A II Semana da Consciência Negra – Conexões Afro-Brasileiras encerrou sua programação nesta quinta-feira (20) com um vibrante show do grupo Cavaquinho de Ouro, marcando o fim de quatro dias de atividades culturais realizadas no Museu Ferroviário de Tubarão.
Entre os dias 17 e 20, o público pôde acompanhar uma série de ações que celebraram a diversidade, a ancestralidade e a produção cultural afro-brasileira.
A programação ofereceu um desfile de penteados e maquiagem afro, uma apresentação de capoeira realizada pelos alunos da EMEB Faustina da Luz Patrício — com forte participação da comunidade —, atrações musicais e o espetáculo Sementes, apresentado pelo grupo Encantados Contadores de Histórias. Cada encontro foi marcado por memórias, emoção e alegria.
Além das atividades artísticas, o evento promoveu uma roda de conversa sobre Educação Antirracista, conduzida por três pesquisadoras e educadoras. O debate destacou a urgência do tema diante do aumento dos casos de racismo e violência no ambiente escolar, apontando caminhos e reflexões para o enfrentamento dessas questões.

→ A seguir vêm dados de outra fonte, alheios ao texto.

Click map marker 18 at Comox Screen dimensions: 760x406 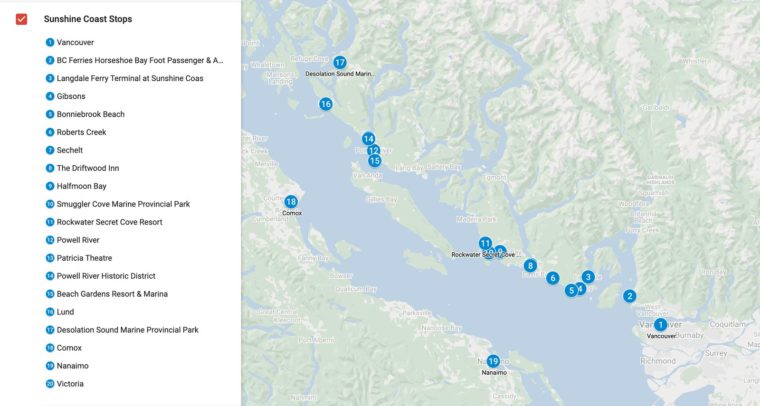[291, 201]
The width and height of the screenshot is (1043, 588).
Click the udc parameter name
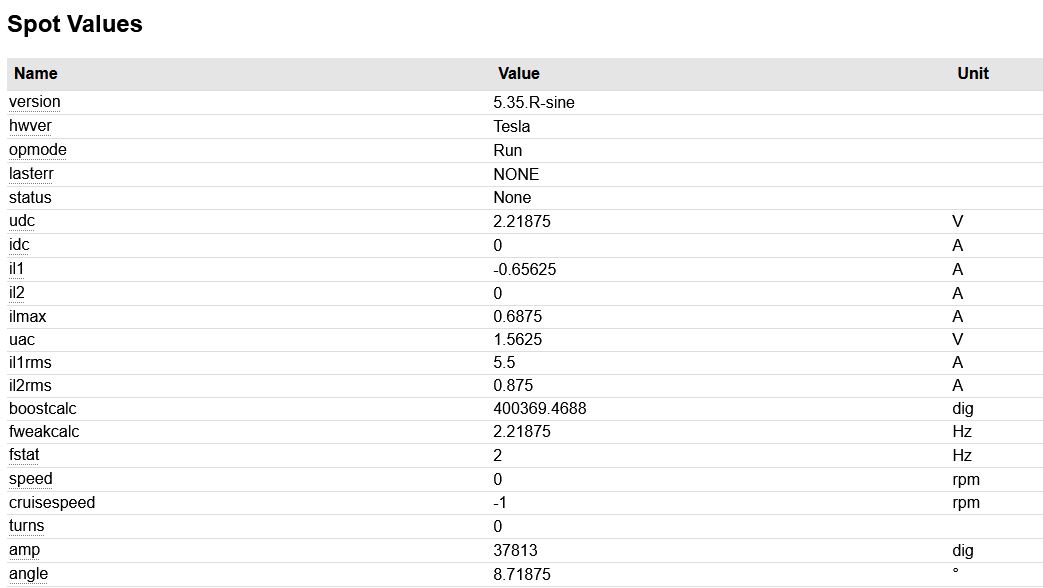22,221
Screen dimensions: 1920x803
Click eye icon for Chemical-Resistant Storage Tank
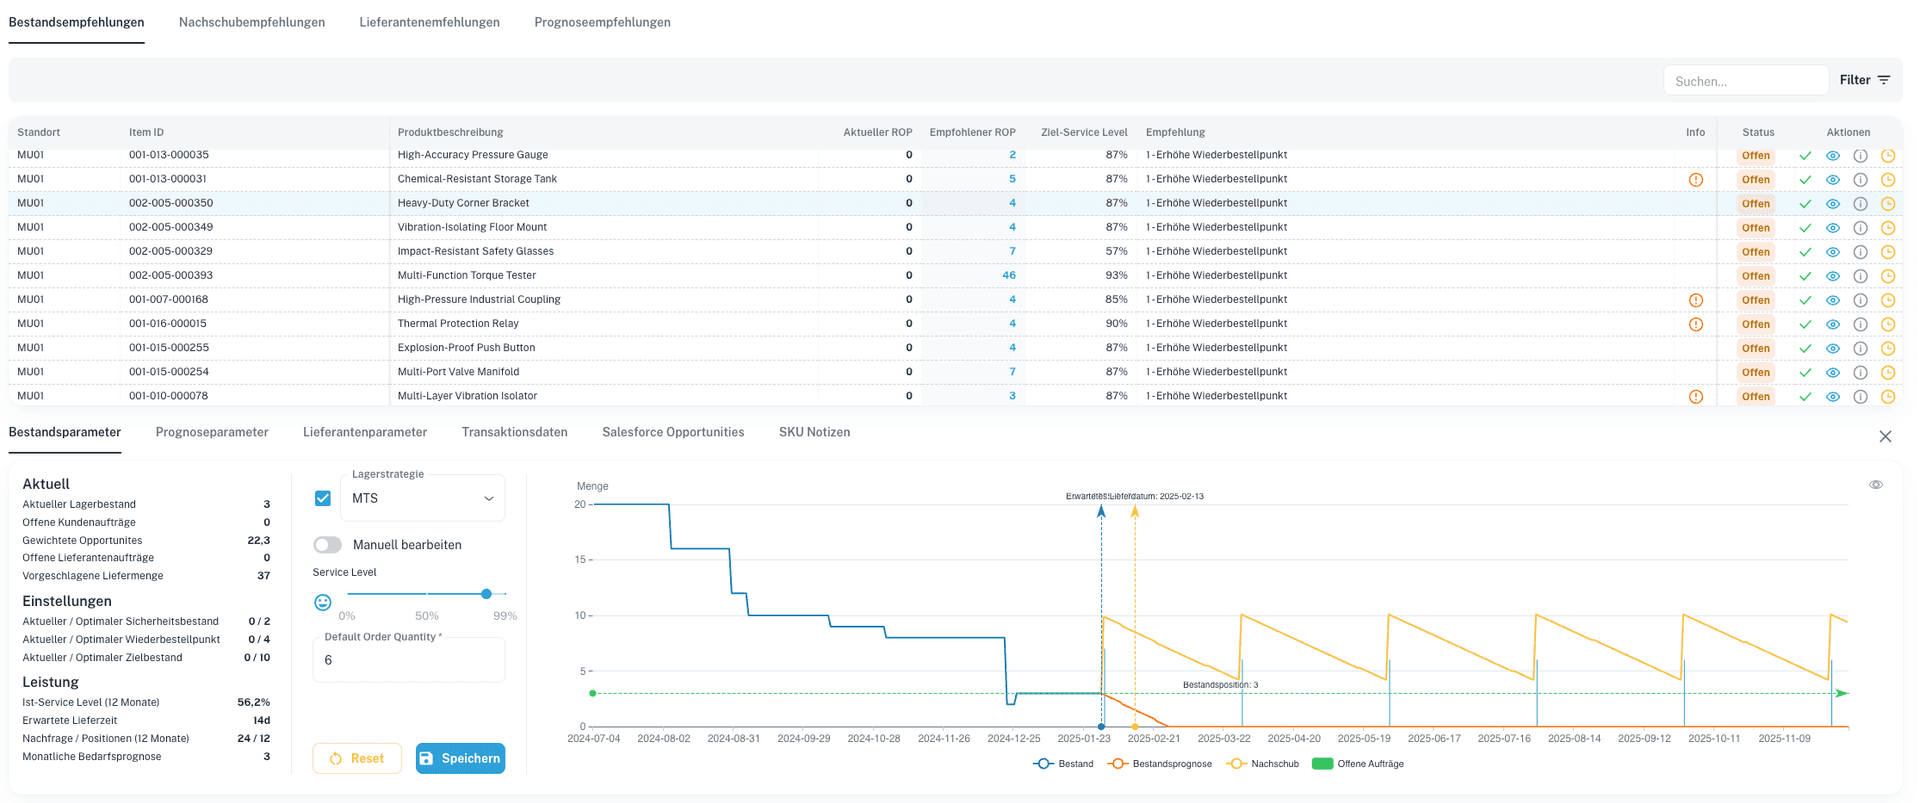(1832, 180)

A gastronomia afro-brasileira também ganhou espaço especial. O público teve a oportunidade de degustar pratos preparados com frutos do mar — referência ao alimento consumido pelos povos escravizados e à importância histórica do rio —, além de feijão tropeiro, símbolo da contribuição do povo negro para a construção do município, e tapioca, elemento tradicional da cultura alimentar brasileira.
Para a museóloga Silvana Silva de Souza, a realização do evento reforça o papel do Museu Ferroviário como parceiro na promoção da cultura afro-brasileira na região.
“A II Semana da Consciência Negra – Conexões Afro-Brasileiras é de grande importância para o Museu, pois busca fortalecer o protagonismo negro na sociedade e dar visibilidade à produção cultural afro-brasileira no sul de Santa Catarina. É uma iniciativa da Associação de Resistência Ancestral (ÀRÁ) e do Setorial de Cultura Afro-Brasileira, em parceria com o Museu, que pretende manter essa temática viva durante todo o ano”, ressalta.
Estudantes da rede pública também participaram da semana por meio de visitas à exposição fotográfica “África Oriental: terra, povo e vida selvagem”, do escritor José Warmuth, além de terem acesso às obras da autora Noemi Balbino, disponíveis para compra.
O diretor-presidente da Fundação Municipal de Cultura, Alyson Oliveira, ressaltou o impacto das ações na construção de uma cidade mais plural:
“É fundamental reforçarmos o valor da diversidade e da história que formam a identidade do nosso povo. A Fundação de Cultura tem orgulho de apoiar iniciativas que promovem o respeito aos nossos povos ancestrais e à contribuição da população negra para Tubarão. Esta semana é um convite ao diálogo e ao reconhecimento de que a cultura só se fortalece quando todos têm voz e espaço”, destaca.
Totalmente gratuita e aberta à comunidade, a II Semana da Consciência Negra – Conexões Afro-Brasileiras reafirmou seu compromisso com o resgate e a valorização da história e da contribuição do povo negro no desenvolvimento de Tubarão.
A presidente do Setorial de Cultura Afro-Brasileira, Emanuela da Silva, destacou o sentimento ao final da edição: “Encerramos esta edição com imensa alegria, agradecendo ao público e a todas as pessoas e instituições que acreditam e apoiam o nosso trabalho”, finalizou.